*Records provided:*
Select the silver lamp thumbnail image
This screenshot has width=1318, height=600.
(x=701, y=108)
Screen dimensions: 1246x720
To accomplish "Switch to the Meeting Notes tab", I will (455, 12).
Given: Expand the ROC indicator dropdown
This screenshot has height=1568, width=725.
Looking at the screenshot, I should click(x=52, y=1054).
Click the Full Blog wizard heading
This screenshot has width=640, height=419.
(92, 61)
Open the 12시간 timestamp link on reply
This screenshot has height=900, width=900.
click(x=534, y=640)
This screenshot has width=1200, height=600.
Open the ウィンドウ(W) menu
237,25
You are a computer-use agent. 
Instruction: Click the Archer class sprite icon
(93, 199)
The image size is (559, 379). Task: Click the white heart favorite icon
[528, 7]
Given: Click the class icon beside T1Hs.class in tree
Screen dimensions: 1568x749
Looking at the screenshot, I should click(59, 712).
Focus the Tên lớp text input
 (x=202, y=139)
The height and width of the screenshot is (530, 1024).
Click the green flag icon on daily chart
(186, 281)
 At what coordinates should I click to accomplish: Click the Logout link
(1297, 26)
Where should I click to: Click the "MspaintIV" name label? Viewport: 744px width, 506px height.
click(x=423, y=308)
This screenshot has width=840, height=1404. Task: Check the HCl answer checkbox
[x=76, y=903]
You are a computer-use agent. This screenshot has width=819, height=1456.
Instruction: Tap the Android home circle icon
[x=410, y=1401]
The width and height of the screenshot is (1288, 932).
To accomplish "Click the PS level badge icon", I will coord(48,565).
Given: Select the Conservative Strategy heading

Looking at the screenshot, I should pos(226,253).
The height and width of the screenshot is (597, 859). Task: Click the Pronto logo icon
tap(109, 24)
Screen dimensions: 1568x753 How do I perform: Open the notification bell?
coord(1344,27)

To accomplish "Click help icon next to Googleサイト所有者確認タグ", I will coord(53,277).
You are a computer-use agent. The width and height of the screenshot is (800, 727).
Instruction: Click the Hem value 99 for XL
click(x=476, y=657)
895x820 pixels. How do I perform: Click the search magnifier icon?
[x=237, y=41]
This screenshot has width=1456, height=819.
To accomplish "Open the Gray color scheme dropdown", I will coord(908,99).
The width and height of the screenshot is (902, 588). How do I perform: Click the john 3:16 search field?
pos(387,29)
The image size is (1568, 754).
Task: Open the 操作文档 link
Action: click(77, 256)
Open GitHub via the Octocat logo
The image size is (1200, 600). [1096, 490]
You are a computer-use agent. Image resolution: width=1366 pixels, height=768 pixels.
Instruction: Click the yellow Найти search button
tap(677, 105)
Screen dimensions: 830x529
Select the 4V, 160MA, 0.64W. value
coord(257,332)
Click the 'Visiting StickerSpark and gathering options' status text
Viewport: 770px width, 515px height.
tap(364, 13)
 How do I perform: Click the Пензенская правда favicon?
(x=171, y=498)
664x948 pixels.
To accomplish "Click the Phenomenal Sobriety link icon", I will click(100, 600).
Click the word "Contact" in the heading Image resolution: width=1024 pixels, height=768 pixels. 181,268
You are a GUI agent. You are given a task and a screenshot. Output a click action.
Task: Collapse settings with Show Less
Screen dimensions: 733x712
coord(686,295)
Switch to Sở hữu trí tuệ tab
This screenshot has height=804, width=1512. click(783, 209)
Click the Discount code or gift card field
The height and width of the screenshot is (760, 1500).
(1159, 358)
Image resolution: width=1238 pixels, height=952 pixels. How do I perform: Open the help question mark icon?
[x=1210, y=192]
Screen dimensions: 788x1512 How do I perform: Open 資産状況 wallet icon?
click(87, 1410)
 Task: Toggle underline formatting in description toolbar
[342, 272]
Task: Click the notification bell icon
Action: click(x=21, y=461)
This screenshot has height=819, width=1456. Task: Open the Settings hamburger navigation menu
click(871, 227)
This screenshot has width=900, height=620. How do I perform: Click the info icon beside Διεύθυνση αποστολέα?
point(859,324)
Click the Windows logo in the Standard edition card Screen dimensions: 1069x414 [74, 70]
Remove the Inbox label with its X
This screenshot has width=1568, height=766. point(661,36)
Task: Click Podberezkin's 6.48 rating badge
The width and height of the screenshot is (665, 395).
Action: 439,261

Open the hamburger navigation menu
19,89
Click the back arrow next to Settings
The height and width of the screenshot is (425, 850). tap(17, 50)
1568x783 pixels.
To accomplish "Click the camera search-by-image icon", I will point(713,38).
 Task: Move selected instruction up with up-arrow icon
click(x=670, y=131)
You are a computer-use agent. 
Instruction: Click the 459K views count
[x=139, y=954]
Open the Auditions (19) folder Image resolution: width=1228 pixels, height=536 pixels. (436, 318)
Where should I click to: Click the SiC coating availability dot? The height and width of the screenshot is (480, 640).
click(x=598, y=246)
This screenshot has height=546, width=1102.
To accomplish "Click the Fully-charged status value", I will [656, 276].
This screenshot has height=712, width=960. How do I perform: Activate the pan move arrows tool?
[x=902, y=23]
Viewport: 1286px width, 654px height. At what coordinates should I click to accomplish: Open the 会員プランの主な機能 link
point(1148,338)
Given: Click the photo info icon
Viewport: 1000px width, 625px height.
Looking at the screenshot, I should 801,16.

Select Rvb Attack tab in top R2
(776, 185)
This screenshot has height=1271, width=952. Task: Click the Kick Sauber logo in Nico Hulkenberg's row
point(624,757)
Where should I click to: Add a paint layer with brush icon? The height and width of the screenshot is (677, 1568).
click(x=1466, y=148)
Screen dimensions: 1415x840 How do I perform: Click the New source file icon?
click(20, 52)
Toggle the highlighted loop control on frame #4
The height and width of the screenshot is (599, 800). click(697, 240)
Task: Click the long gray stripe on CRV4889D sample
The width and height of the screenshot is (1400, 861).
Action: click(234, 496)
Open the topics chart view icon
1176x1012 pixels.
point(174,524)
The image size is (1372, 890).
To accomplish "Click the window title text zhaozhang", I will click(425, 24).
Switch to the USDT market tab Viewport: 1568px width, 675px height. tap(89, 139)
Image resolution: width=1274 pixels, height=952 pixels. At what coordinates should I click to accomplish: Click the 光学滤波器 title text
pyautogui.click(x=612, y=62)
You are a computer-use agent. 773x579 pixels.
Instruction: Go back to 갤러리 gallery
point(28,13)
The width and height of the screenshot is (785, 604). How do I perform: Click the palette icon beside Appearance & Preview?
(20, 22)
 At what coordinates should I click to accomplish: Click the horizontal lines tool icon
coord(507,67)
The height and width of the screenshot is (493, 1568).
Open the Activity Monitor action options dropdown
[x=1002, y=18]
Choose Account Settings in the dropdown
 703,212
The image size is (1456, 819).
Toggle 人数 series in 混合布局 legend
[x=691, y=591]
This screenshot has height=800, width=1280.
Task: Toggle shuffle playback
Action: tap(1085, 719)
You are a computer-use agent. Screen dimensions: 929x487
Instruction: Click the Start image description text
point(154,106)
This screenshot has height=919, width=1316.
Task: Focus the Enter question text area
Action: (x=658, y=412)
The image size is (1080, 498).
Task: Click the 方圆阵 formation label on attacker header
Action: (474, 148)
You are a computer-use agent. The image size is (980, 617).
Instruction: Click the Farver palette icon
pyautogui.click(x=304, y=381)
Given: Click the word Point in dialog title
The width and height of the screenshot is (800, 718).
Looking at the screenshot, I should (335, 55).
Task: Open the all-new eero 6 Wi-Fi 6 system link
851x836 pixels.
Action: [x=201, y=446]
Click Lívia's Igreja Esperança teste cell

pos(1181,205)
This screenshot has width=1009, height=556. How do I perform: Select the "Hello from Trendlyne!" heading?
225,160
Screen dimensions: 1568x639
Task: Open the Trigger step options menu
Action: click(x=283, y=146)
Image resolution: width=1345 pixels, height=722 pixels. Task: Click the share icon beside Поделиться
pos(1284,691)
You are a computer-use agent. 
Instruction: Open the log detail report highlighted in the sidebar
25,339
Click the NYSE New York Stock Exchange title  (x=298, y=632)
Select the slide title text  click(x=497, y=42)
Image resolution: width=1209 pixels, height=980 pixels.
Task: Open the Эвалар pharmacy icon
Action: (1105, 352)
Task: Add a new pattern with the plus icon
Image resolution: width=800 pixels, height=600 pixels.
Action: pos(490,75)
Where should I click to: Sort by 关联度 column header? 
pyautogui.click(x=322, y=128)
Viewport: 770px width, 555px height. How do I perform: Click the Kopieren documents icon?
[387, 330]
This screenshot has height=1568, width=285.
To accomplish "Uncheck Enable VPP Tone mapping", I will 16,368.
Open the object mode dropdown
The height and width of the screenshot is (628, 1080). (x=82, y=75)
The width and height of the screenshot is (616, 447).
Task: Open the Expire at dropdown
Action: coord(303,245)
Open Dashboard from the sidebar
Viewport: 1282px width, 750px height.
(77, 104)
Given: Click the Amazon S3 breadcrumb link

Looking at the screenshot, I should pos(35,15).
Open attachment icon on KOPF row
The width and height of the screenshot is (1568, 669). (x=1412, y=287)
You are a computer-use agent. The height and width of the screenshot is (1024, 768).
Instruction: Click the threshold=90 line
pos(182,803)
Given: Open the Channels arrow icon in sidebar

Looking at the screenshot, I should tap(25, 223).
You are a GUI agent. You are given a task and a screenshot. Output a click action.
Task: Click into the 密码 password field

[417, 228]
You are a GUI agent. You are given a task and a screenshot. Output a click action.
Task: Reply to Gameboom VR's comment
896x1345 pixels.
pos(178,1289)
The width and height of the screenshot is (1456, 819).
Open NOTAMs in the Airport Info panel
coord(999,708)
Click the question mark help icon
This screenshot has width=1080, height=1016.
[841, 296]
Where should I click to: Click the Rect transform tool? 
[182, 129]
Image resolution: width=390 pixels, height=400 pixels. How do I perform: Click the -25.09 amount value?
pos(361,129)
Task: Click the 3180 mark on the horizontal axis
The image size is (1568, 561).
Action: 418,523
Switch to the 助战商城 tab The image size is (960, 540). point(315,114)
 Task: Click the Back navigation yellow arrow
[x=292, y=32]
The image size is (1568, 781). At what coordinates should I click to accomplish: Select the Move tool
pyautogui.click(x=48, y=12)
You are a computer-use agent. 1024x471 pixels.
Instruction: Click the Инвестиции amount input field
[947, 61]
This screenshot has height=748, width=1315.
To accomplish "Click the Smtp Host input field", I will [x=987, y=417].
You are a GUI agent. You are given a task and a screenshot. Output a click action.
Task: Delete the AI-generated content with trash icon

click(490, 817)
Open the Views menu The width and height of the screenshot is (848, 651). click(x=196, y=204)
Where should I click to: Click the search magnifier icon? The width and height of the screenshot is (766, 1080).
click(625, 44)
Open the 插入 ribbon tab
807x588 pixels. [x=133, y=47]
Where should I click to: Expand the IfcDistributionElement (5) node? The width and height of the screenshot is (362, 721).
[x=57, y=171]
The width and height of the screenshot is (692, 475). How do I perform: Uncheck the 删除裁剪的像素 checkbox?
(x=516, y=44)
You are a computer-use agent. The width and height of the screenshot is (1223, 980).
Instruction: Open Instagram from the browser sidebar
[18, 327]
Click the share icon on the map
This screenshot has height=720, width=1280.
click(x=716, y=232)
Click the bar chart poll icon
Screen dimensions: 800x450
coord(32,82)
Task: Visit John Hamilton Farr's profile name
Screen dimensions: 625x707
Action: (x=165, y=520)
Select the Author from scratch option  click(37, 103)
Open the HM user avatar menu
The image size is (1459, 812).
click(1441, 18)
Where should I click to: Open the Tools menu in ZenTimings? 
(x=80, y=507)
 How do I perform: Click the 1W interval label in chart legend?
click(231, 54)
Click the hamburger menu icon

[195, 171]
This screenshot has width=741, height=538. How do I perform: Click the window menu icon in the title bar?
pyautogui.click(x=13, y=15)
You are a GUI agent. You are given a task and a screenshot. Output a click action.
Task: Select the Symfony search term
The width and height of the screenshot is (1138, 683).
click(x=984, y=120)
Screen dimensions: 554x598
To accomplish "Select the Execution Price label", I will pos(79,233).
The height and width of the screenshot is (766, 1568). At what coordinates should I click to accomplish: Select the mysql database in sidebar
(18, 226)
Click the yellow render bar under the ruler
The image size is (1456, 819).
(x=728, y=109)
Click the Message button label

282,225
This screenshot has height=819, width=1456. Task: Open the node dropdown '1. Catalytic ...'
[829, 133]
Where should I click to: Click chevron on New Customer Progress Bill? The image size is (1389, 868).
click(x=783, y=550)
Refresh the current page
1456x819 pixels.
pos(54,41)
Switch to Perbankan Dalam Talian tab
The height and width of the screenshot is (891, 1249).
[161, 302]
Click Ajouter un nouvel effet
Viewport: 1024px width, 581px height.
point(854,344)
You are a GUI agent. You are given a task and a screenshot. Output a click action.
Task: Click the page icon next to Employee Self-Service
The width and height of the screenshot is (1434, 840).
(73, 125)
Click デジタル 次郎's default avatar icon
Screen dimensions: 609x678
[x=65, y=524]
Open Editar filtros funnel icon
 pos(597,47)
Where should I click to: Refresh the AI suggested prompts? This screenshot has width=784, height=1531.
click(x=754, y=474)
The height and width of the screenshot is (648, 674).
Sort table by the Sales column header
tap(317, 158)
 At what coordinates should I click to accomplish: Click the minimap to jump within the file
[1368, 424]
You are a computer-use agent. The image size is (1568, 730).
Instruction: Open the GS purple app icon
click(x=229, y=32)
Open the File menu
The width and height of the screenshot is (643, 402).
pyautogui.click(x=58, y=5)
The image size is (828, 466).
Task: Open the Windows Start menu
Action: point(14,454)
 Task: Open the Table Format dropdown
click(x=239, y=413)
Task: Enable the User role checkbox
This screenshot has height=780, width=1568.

*Given exercise:*
Please return the entries again without any change, starting with the line that contains "Task: Open the all-new" and going on through the line that contains "Action: (1105, 352)".

*The result:*
Task: Open the all-new eero 6 Wi-Fi 6 system link
851x836 pixels.
Action: [x=201, y=446]
Click Lívia's Igreja Esperança teste cell

pos(1181,205)
This screenshot has width=1009, height=556. How do I perform: Select the "Hello from Trendlyne!" heading?
225,160
Screen dimensions: 1568x639
Task: Open the Trigger step options menu
Action: click(x=283, y=146)
Image resolution: width=1345 pixels, height=722 pixels. Task: Click the share icon beside Поделиться
pos(1284,691)
You are a computer-use agent. 
Instruction: Open the log detail report highlighted in the sidebar
25,339
Click the NYSE New York Stock Exchange title  (x=298, y=632)
Select the slide title text  click(x=497, y=42)
Image resolution: width=1209 pixels, height=980 pixels.
Task: Open the Эвалар pharmacy icon
Action: (1105, 352)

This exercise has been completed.